Je m'apprête à faire une ascension de 1330 mètres de dénivelé, l'équivalent de 493 étages, cela va me prendre 4 heures. Le sac contient des provisions pour les jours à venir, son poids doit être aux alentours des 17 kg. Il n'est pas question de sentier en lacets pour faciliter la chose, il faut suivre les traces de passage et le balisage montant droit dans le sens de la pente qui est un peu glissante. C'est si raide que je suis sur la pointe des pieds pendant des heures. Je fais quelques maigres pauses, où je m'étire, suis impressionné de voir autant de liquide couler à flot lorsque j'essore mon t-shirt. Je compense en mangeant des barres caloriques dont l'une va jusqu'à porter le nom d'un avion de chasse russe. Il me faut du carburant dopant, une endurance et une détermination sans faille pour venir à bout de ce qui est de loin l'expérience physique la plus difficile que j'ai pu vivre.

Il n'est à bien des moments pas permis de faiblir, de chanceler, la pente est bien trop raide et un seul pas de côté aboutirait à une longue et désagréable glissade. Quelques cordes permettent parfois de se rassurer. C'est tellement raide tout du long qu'un bivouac est compliqué. Il faudrait dormir à la belle étoile sur les rares portions de chemin plat, ou fabriquer un replat entre deux arbres à la façon d'Earl V. Shaffer, première personne à avoir arpenté l'Appalachian Trail dans sa totalité, en 1948. J'avoue être tenté.

L'heure tourne, j'aperçois le soleil se coucher derrière les montagnes où nous marchions et bivouaquions deux jours auparavant. Passé 20h, je commence sérieusement à faiblir, le refuge Milanova koliba n'est plus très loin et je me vois déjà l'embrasser en arrivant.

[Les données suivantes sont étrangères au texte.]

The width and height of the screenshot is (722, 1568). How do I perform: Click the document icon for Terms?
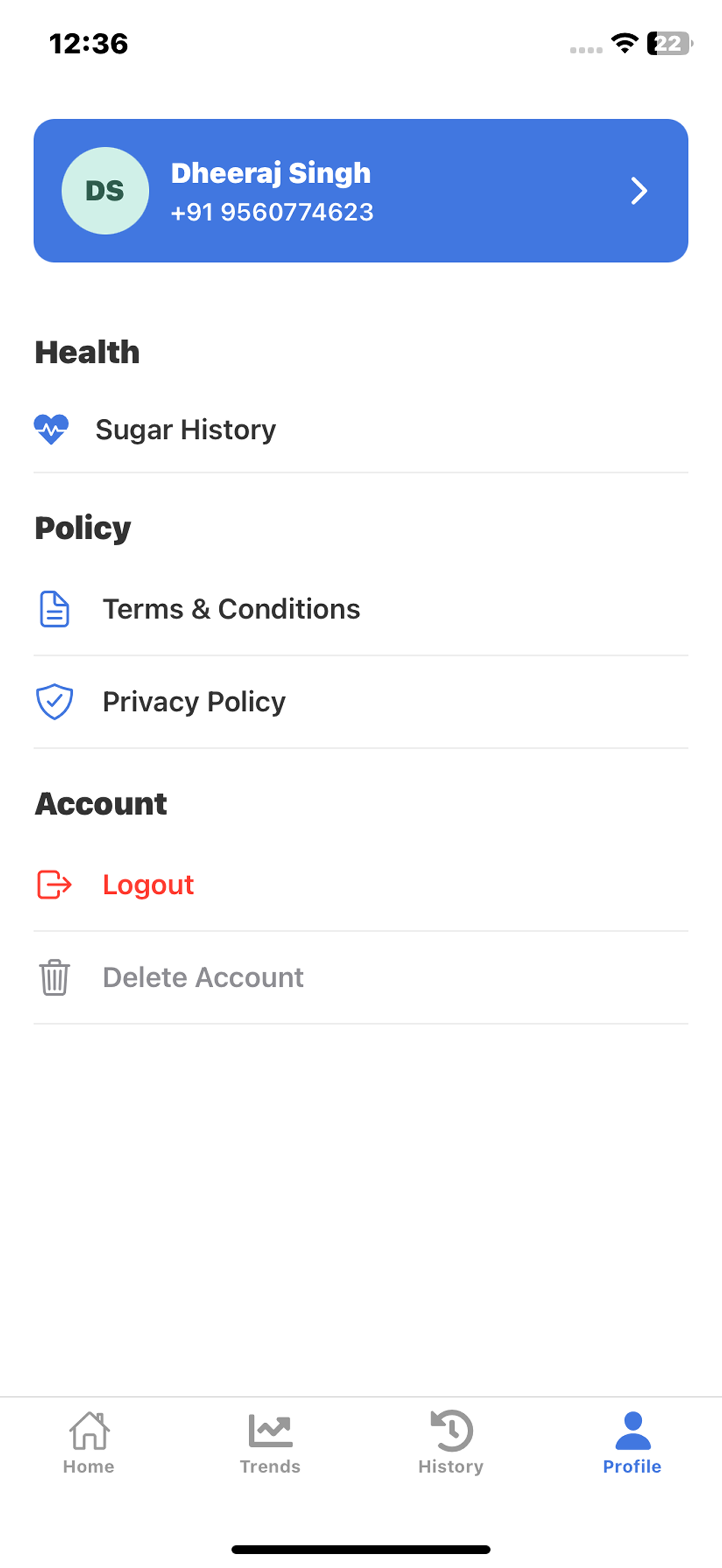tap(55, 609)
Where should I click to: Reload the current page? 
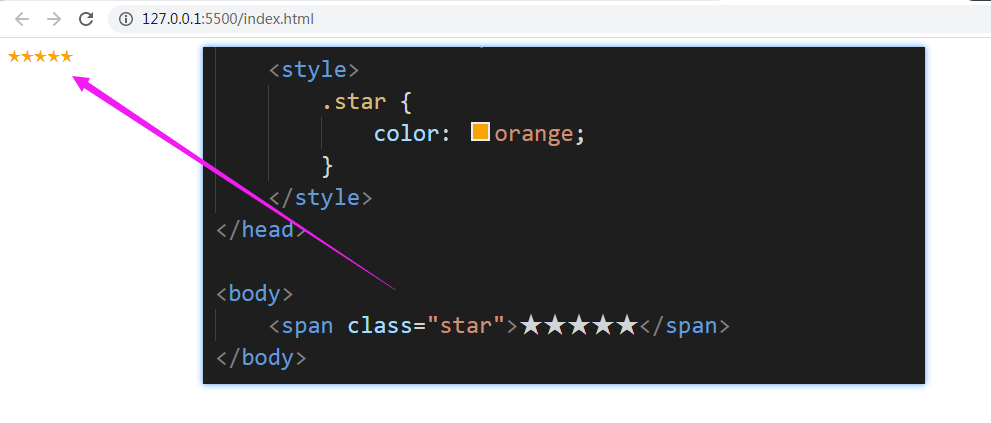click(86, 19)
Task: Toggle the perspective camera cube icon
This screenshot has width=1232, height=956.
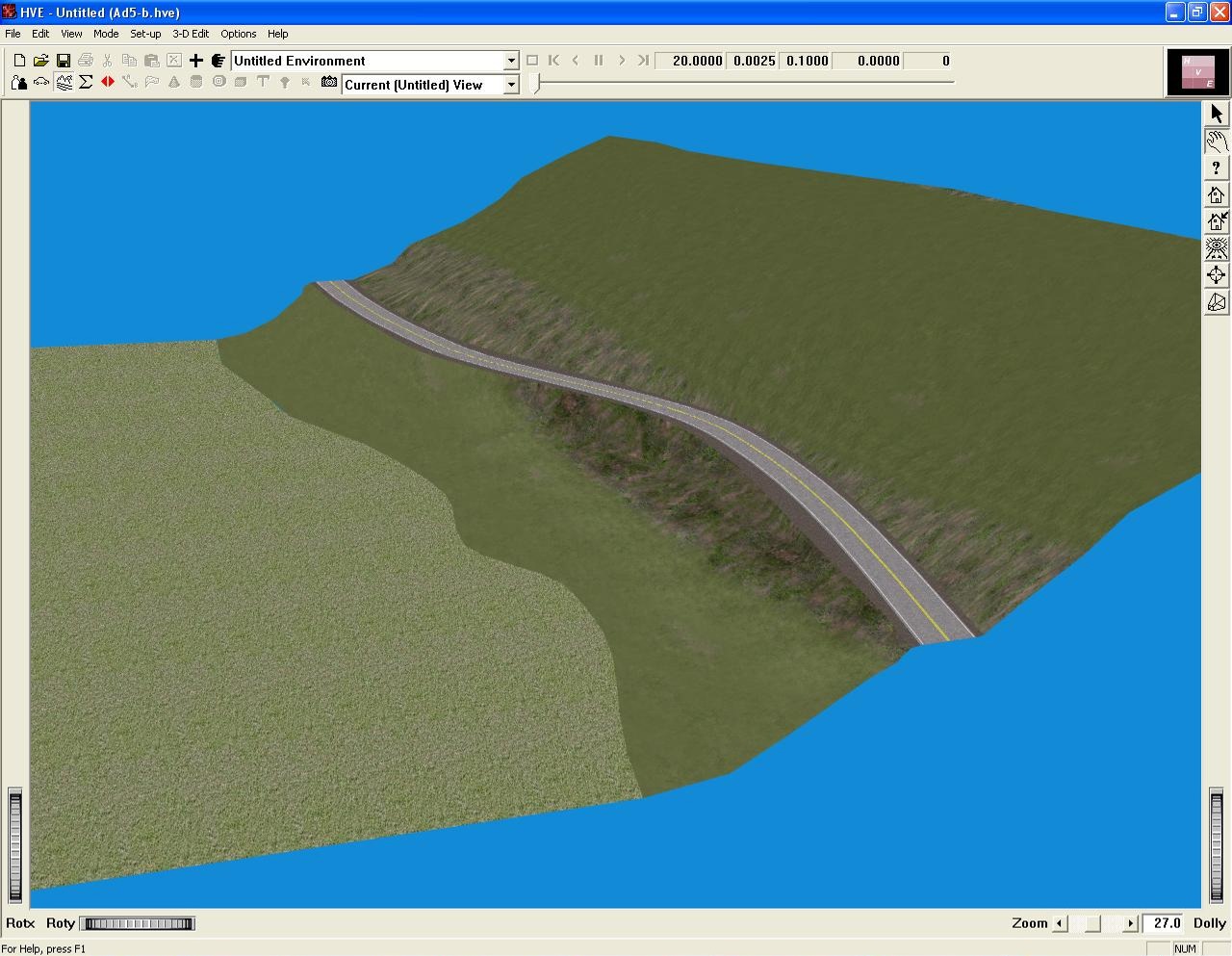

L'heure tourne, j'en bave sérieusement, mais j'ai réussi à reprendre de l'altitude.
L'heure tourne, j'en bave sérieusement, mais j'ai réussi à reprendre de l'altitude.

Un bâtiment récent est fermé à clef, mais le refuge d'origine et dans son jus est libre d'accès. Je sors la frontale pour en faire une rapide inspection. Il est sommaire mais il y a un réservoir d'eau de pluie, une table, de l'espace pour dormir, à priori pas de loir, je n'en demandais guère plus. La présence de réseau me permet de transmettre des tuyaux à Jim, notamment au sujet de l'eau.

Je suis partagé entre l'envie d'être à sa place à Jablanica, nourriture cuisinée et boisson fraîche en abondance, franchement peu chers et à quelques minutes à pied, et la satisfaction d'avoir cette éprouvante ascension derrière moi. Il m'écrira le lendemain que j'ai manqué un concert de musique traditionnelle où toute la ville était présente. Je m'enfile une grande plâtrée, lave à nouveau mon linge, puis avant de me coucher, je contemple les étoiles qui sont moins dans le ciel que nichées dans les creux de la vallée.